Passage shown: Begin

                   - page: RimeAI
                     path: providers/voice/rimeai.mdx
                   - page: Deepgram
diff --git a/fern/providers/voice/minimax.mdx b/fern/providers/voice/minimax.mdx
new file mode 100644
index 000000000..1b9e6248f
--- /dev/null
+++ b/fern/providers/voice/minimax.mdx
@@ -0,0 +1,69 @@
+---
+title: Minimax
+subtitle: Configure Minimax TTS voices and word-level subtitle timing
+slug: providers/voice/minimax
+---
+
+Minimax provides streaming TTS over WebSocket with multi-language support including English, Chinese, Japanese, and Korean. Vapi connects to Minimax via the `speech-02-hd` and `speech-02-turbo` model families.
+
+## Basic configuration
+
+Set the voice on your assistant:
+
+```json
+{
+  "voice": {
+    "provider": "minimax",
+    "model": "speech-02-hd",
+    "voiceId": "Wise_Woman"
+  }
+}
+```
+
+## Subtitle timing for live captions (`subtitleType`)

Passage shown: End
Record extracts: Begin

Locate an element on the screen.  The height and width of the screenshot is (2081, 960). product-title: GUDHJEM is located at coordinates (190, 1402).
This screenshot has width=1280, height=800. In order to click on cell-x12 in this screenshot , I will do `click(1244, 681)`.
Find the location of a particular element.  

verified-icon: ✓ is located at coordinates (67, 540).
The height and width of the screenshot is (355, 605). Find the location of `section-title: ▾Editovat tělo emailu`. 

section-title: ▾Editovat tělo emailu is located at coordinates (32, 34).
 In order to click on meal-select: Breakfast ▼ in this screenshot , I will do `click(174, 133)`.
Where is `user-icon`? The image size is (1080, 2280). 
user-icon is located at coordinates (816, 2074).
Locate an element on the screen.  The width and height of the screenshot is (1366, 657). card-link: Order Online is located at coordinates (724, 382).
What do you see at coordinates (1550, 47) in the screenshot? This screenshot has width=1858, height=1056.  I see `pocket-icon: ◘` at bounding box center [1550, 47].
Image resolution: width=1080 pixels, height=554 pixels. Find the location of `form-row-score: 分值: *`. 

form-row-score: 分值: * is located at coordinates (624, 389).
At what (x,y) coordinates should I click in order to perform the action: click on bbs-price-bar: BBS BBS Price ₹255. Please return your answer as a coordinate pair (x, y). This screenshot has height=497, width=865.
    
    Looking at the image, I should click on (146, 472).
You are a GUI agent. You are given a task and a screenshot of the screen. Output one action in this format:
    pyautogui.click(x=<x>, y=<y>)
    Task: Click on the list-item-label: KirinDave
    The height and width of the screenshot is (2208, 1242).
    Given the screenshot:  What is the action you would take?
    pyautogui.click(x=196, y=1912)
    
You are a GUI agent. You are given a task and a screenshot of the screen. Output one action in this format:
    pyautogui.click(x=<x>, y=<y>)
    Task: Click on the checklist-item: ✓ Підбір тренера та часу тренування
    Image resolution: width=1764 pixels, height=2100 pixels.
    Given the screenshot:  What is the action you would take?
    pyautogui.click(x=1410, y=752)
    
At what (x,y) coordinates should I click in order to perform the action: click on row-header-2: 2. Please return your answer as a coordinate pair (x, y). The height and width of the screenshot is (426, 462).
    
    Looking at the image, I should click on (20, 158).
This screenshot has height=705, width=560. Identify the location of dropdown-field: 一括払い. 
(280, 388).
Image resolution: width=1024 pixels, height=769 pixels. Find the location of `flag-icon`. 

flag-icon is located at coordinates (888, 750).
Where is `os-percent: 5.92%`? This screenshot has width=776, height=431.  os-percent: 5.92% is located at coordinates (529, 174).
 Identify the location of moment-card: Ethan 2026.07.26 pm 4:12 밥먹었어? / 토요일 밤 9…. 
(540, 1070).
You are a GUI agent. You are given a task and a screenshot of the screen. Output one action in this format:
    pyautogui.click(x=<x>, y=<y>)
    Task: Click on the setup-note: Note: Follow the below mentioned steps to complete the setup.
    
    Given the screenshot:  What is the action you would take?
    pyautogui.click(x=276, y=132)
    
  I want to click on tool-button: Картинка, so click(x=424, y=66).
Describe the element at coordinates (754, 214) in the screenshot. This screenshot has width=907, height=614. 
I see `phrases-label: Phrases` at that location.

Record extracts: End

▶ [Work instruction]: Continue the Minimax voice documentation from its last line, the subtitle timing heading.

▶ [Output of the task]:
+
+Minimax can return subtitle data alongside synthesized audio, which Vapi forwards through the [`assistant.speechStarted`](/server-url/events#assistant-speech-started) client/server message. This is intended for live caption UIs and karaoke-style word highlighting.
+
+| Value | Behavior |
+|---|---|
+| `"sentence"` *(default)* | No subtitle data. `assistant.speechStarted` fires as a text-only event tied to audio playback. |
+| `"word"` | Per-word timestamps. `assistant.speechStarted` fires with `timing.type: "word-progress"`, including `wordsSpoken`, `totalWords`, the current `segment` text, `segmentDurationMs`, and a `words[]` array with `startMs`/`endMs` per word. |
+
+```json
+{
+  "voice": {
+    "provider": "minimax",
+    "model": "speech-02-hd",
+    "voiceId": "Wise_Woman",
+    "subtitleType": "word"
+  }
+}
+```
+
+You also need to subscribe to the message itself by adding `"assistant.speechStarted"` to your assistant's `clientMessages` and/or `serverMessages` arrays.
+
+### How the timing actually works (and what it can't do)
+
+This is the most important part to understand before building on top of it.
+
+Minimax synthesizes audio incrementally, but it only attaches subtitle metadata to the **final audio chunk of each synthesis segment**. Vapi streams every audio chunk to the call as soon as it arrives, but the `wordsSpoken` cursor only advances when that final chunk is reached. In practice, this means:
+
+- You will receive **one `assistant.speechStarted` event per Minimax synthesis segment**, not one per word.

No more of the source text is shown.